坂口安吾
小説家、評論家、随筆家 (1906-1955)
坂口 安吾(さかぐち あんご、1906年〈明治39年〉10月20日 - 1955年〈昭和30年〉2月17日)は、日本の小説家、評論家、随筆家。本名は坂口 炳五(さかぐち へいご)。
出典の明らかなもの
編集- 戦争は終った。特攻隊の勇士はすでに闇屋となり、未亡人はすでに新たな面影によって胸をふくらませているではないか。人間は変りはしない。ただ人間へ戻ってきたのだ。人間は堕落する。義士も聖女も堕落する。それを防ぐことはできないし、防ぐことによって人を救うことはできない。人間は生き、人間は堕ちる。そのこと以外の中に人間を救う便利な近道はない。
戦争に負けたから堕ちるのではないのだ。人間だから堕ちるのであり、生きているから堕ちるだけだ。だが人間は永遠に堕ちぬくことはできないだろう。なぜなら人間の心は苦難に対して鋼鉄の如くでは有り得ない。人間は可憐であり脆弱であり、それ故愚かなものであるが、堕ちぬくためには弱すぎる。人間は結局処女を刺殺せずにはいられず、武士道をあみださずにはいられず、天皇を担ぎださずにはいられなくなるであろう。だが他人の処女でなしに自分自身の処女を刺殺し、自分自身の武士道、自分自身の天皇をあみだすためには、人は正しく堕ちる道を堕ちきることが必要なのだ。そして人の如くに日本も亦堕ちることが必要であろう。堕ちる道を堕ちきることによって、自分自身を発見し、救わなければならない。政治による救いなどは上皮だけの愚にもつかない物である。--『堕落論』 - 堕落自体は常につまらぬものであり、悪であるにすぎないけれども、堕落のもつ性格の一つには孤独という偉大なる人間の実相が厳として存している。即ち堕落は常に孤独なものであり、他の人々に見すてられ、父母にまで見すてられ、ただ自らに頼る以外に術のない宿命を帯びている。

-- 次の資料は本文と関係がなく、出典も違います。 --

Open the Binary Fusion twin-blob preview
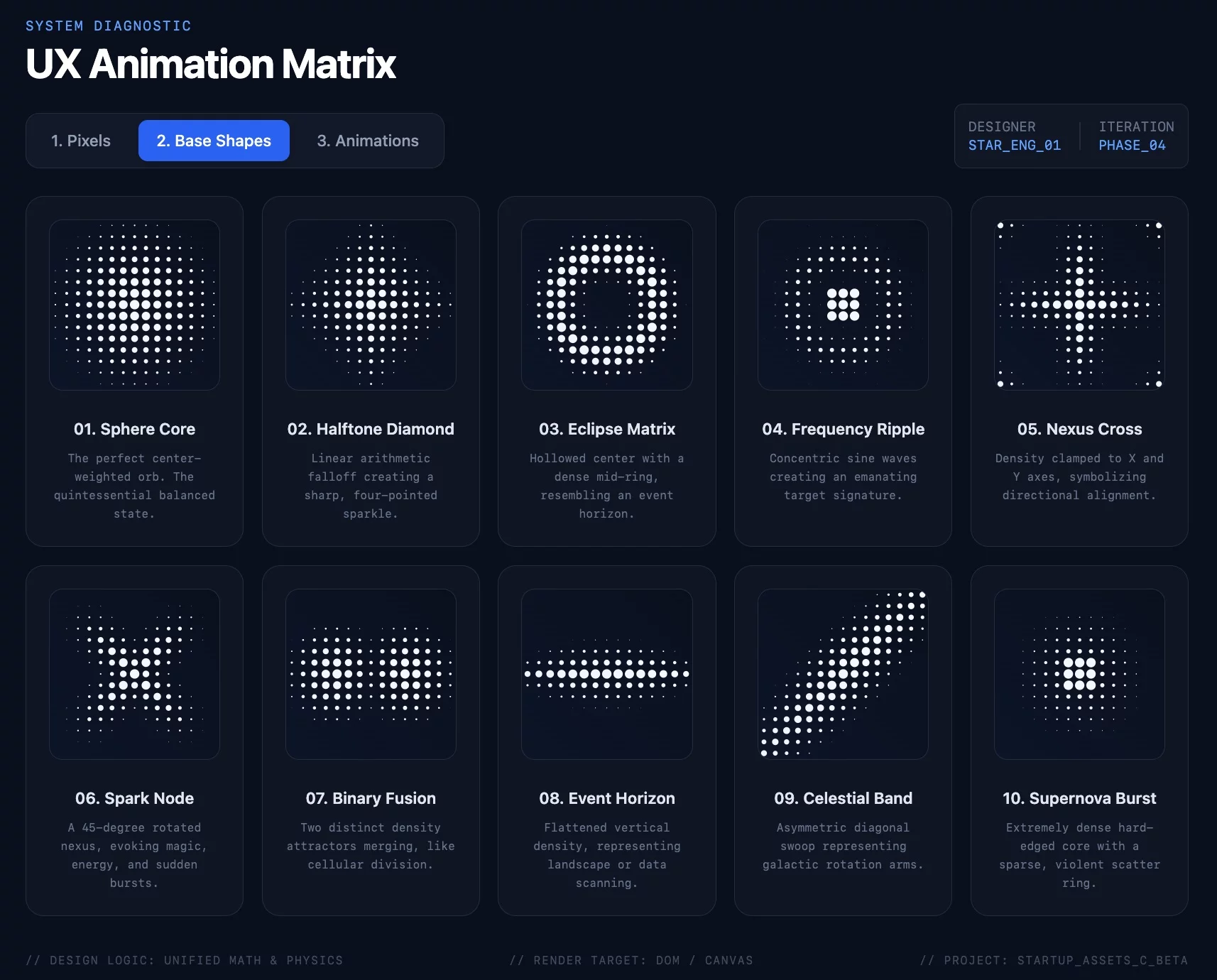1217x980 pixels. 371,674
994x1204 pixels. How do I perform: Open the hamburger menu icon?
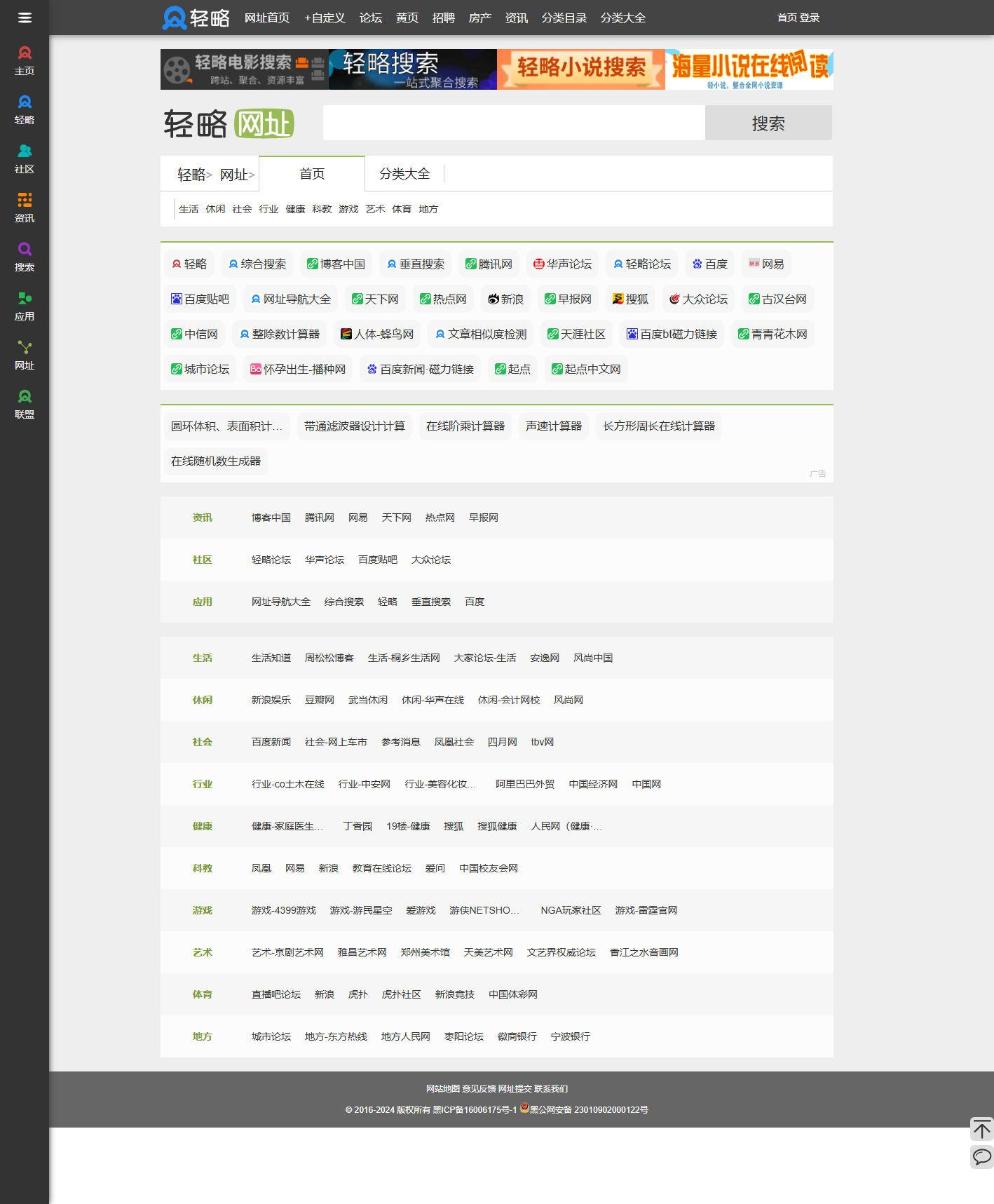click(x=25, y=18)
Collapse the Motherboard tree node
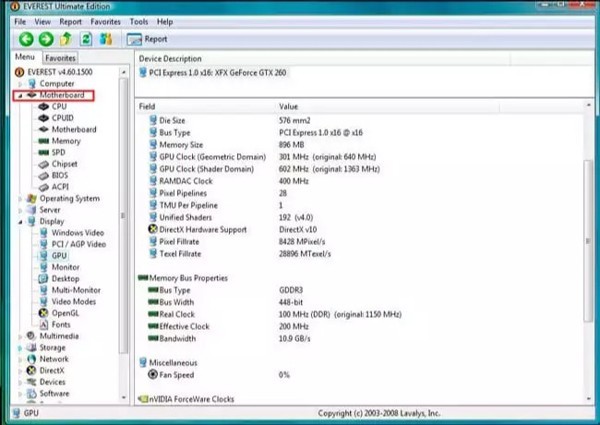The width and height of the screenshot is (600, 425). coord(20,95)
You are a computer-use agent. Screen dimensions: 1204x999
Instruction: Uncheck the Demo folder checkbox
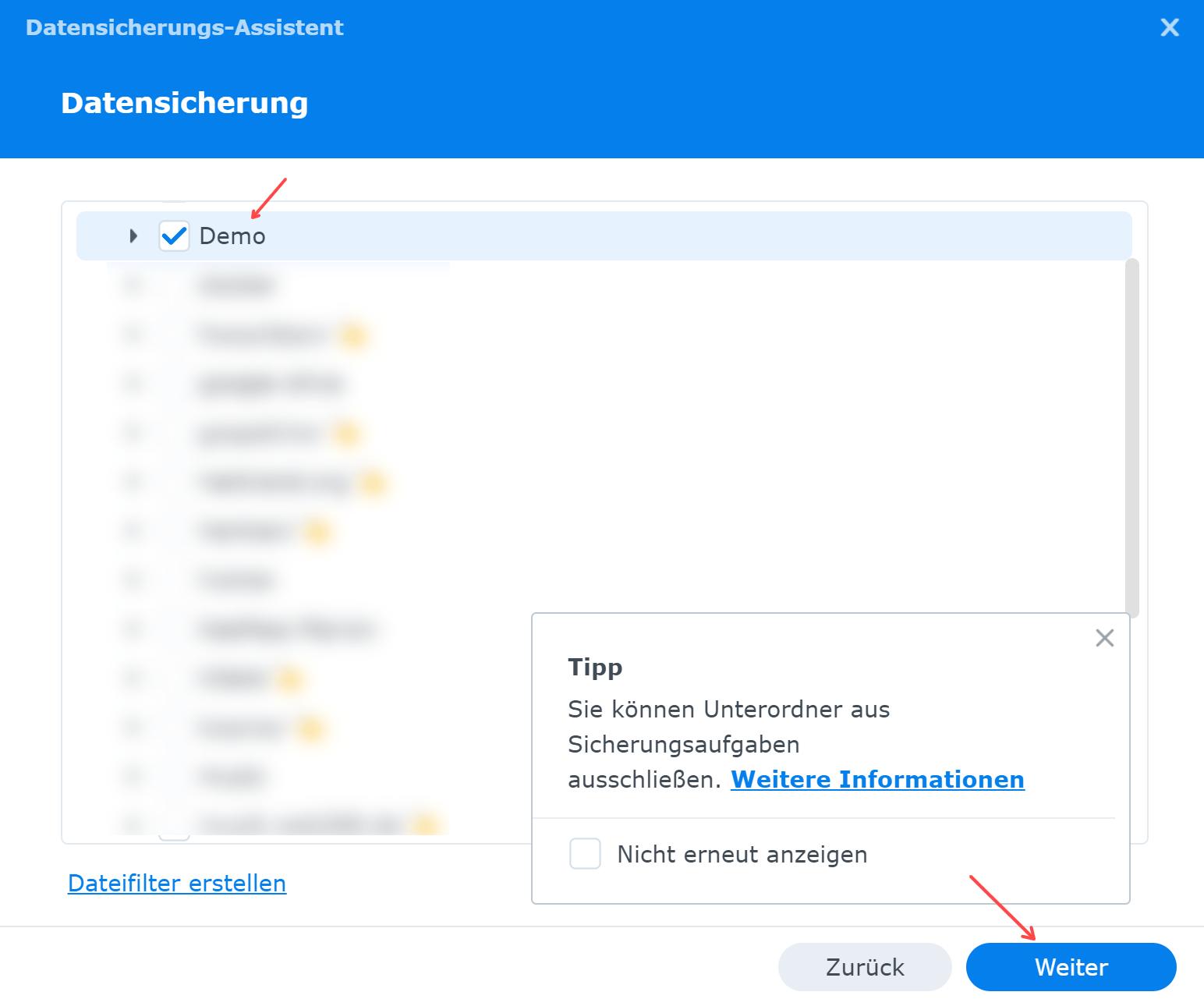tap(174, 236)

善人は気楽なもので、父母兄弟、人間共の虚しい義理や約束の上に安眠し、社会制度というものに全身を投げかけて平然として死んで行く。だが堕落者は常にそこからハミだして、ただ一人曠野を歩いて行くのである。悪徳はつまらぬものであるけれども、孤独という通路は神に通じる道であり、善人なおもて往生をとぐ、いわんや悪人をや、とはこの道だ。キリストが淫売婦にぬかずくのもこの曠野のひとり行く道に対してであり、この道だけが天国に通じているのだ。何万、何億の堕落者は常に天国に至り得ず、むなしく地獄をひとりさまようにしても、この道が天国に通じているということに変りはない。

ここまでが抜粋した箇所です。